Konya bir başkenttir her şeyden “önce” ve her şeyden “sonra.” Şahidiz. Giden gören tanıyan herkes de şahitlik eder buna.
Konya bir başkenttir.
Haza başkenttir. Elan başkenttir.
Orta Anadolu’nun başkentidir.
Kudüs
Ana Kudüs, ata Kudüs.
Yar Kudüs, ar Kudüs.
Âh Kudüs. Vah Kudüs.
Gel Kudüs, el Kudüs.
El Kudüs, yel Kudüs.
Elin Kudüs, adın Kudüs, yâdın Kudüs.
Dert Kudüs, derttaş Kudüs.
Üz Kudüs, üzgün Kudüs, üzen Kudüs, üzülen Kudüs.
Yar Kudüs, yara Kudüs, yaran Kudüs, yaralı Kudüs, yaralanan Kudüs, yaralayan Kudüs.
Üs Kudüs, düş Kudüs, düşen Kudüs, düşüren Kudüs, düşünen Kudüs.

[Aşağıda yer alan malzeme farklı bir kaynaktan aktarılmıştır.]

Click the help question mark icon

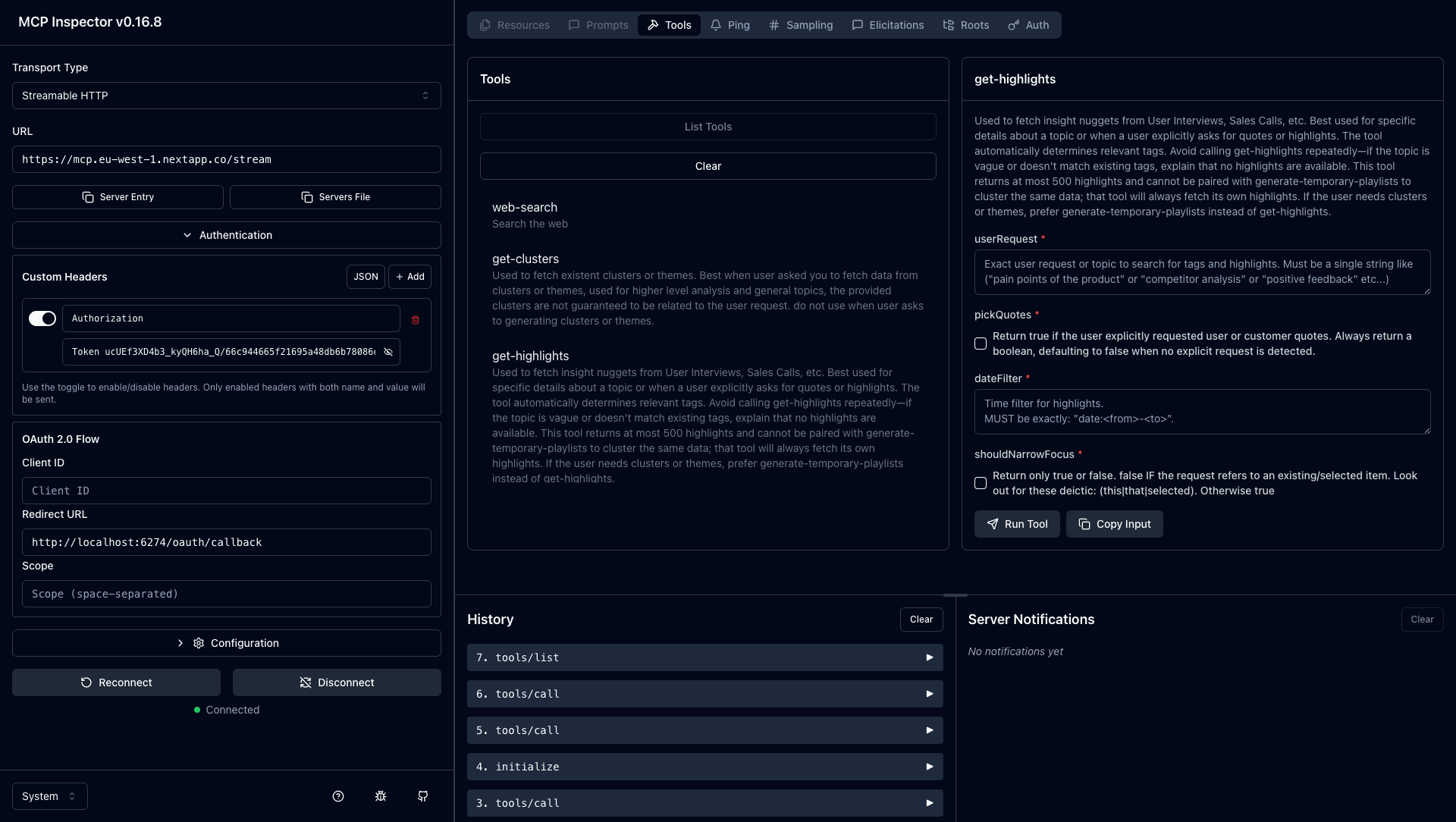click(337, 796)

Üs Kudüs, üşü Kudüs, üşüyen Kudüs.
Yel Kudüs, yol Kudüs, ol Kudüs.
Yel Kudüs, sel Kudüs. Sil Kudüs bil Kudüs.
Başı duman derdi yaman Kudüs,
Gam Kudüs, gel Kudüs, gül Kudüs.
Diş Kudüs, deş Kudüs, daş Kudüs, aş Kudüs.
Sen Kudüs, san Kudüs, şan Kudüs.
Sen Kudüs, ben Kudüs, biz Kudüs.
İz Kudüs, üz Kudüs, yüz Kudüs.
Sez Kudüs, az Kudüs, yaz Kudüs.
Diz Kudüs, dik Kudüs, dimdik Kudüs.
Ağlayan Kudüs ağlatan Kudüs. Aklayan Kudüs, aklatan Kudüs.

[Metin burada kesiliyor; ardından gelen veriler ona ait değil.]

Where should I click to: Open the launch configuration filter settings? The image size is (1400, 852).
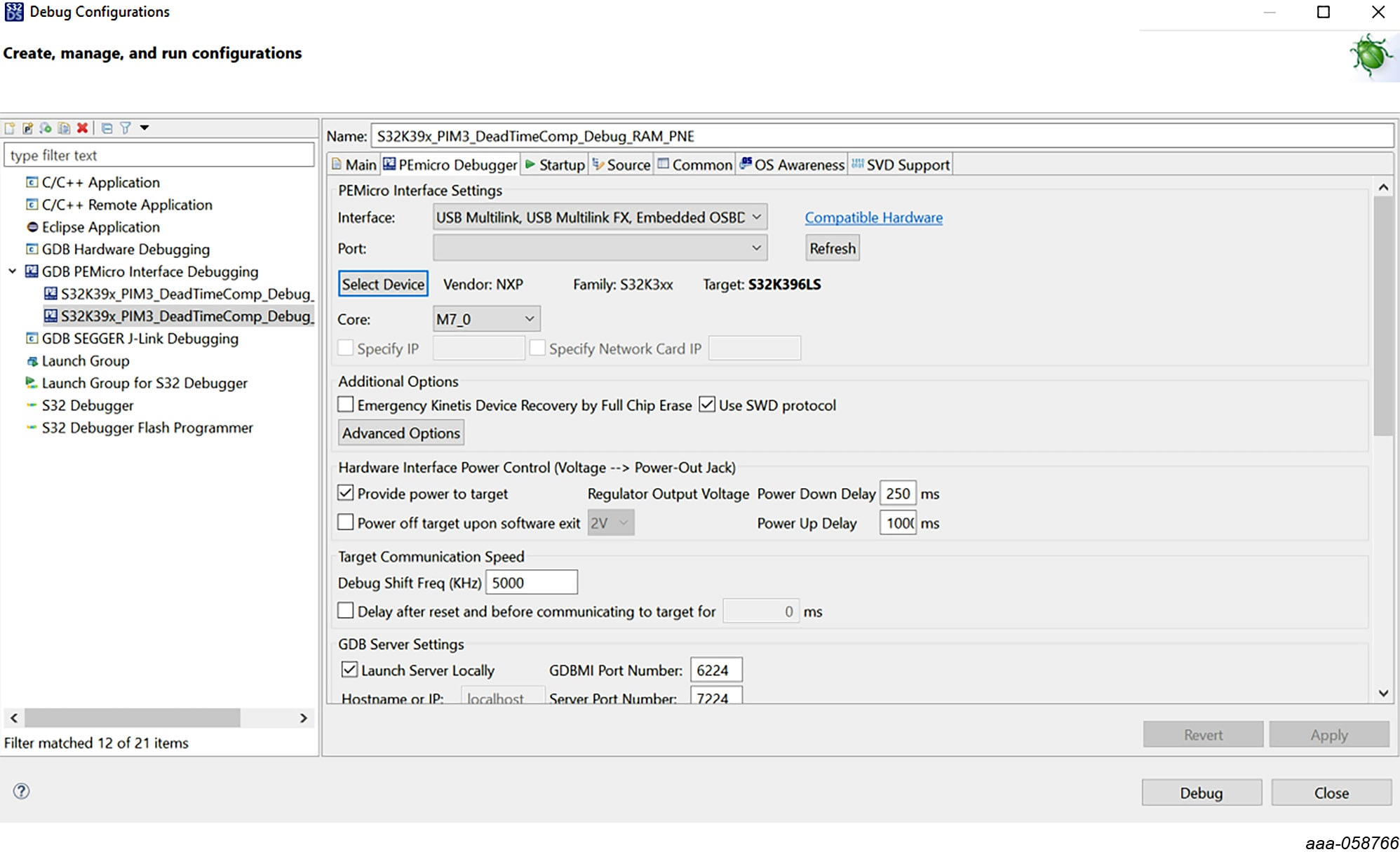point(126,128)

Ağ Kudüs, çağ Kudüs, çığ Kudüs.
Çağı Kudüs, çağın Kudüs, çağır Kudüs.
An Kudüs, Anka Kudüs, Anka-ra Kudüs.
Kudüs, Kudüs’tan, Kudüs’tanbul.
Kudüs, küdes, kodes.
As Kudüs, yas Kudüs.
Kudüs, kadeş, kardeş.
Dem Kudüs, hemdem Kudüs, gamdem Kudüs, her dem Kudüs.
Sor Kudüs, ser Kudüs, sır Kudüs.
Kar Kudüs, karda Kudüs, kardaş Kudüs.
Sırdaş Kudüs, derttaş Kudüs, yoldaş Kudüs, hâldaş Kudüs.
On Kudüs, an Kudüs, en Kudüs.
Öz Kudüs, göz Kudüs, söz Kudüs.
Bak Kudüs, çak Kudüs, yak Kudüs.
Ak Kudüs, ok Kudüs, çok Kudüs.
İz Kudüs, biz Kudüs, bir Kudüs.
İzmir
Herkesin bir İzmir’i vardır.
Herkesin bir Urfa’sı, herkesin bir Edirne’si, herkesin bir Konya’sı, Sivas’ı, Eskişehir’i olduğu gibi. Bizler için şehirler –biraz da– kişisel hikâyelerimizden ibarettir aslında.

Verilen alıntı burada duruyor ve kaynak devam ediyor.